■ ASSIGNMENT:
Below is some data. Retype exactly the lines starting at the one with "You are a computer-use agent. The" and ending at the one with "Instruction: Select sixth".

■ DATA:
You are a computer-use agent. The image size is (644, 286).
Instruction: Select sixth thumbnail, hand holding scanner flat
...
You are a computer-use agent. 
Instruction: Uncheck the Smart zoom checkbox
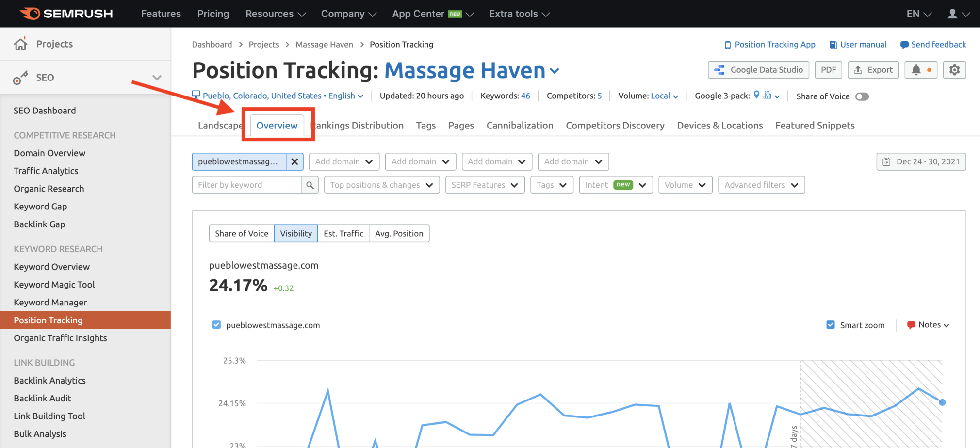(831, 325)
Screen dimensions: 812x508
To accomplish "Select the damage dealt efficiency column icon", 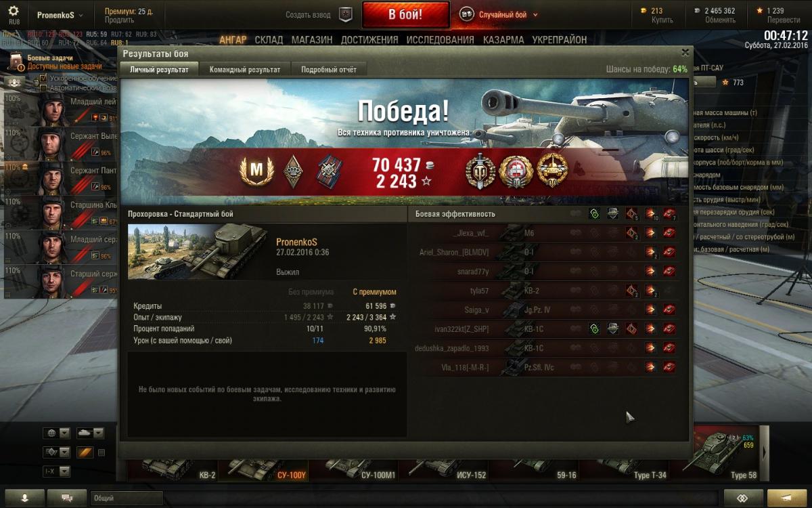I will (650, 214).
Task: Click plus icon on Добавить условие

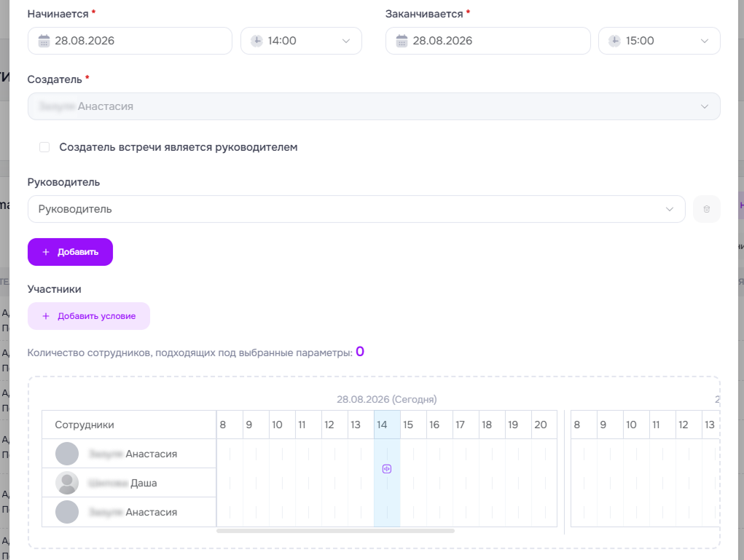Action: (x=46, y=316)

■ FINISHED EXERCISE:
You are a computer-use agent. The image size is (644, 286).
Instruction: Select sixth thumbnail, hand holding scanner flat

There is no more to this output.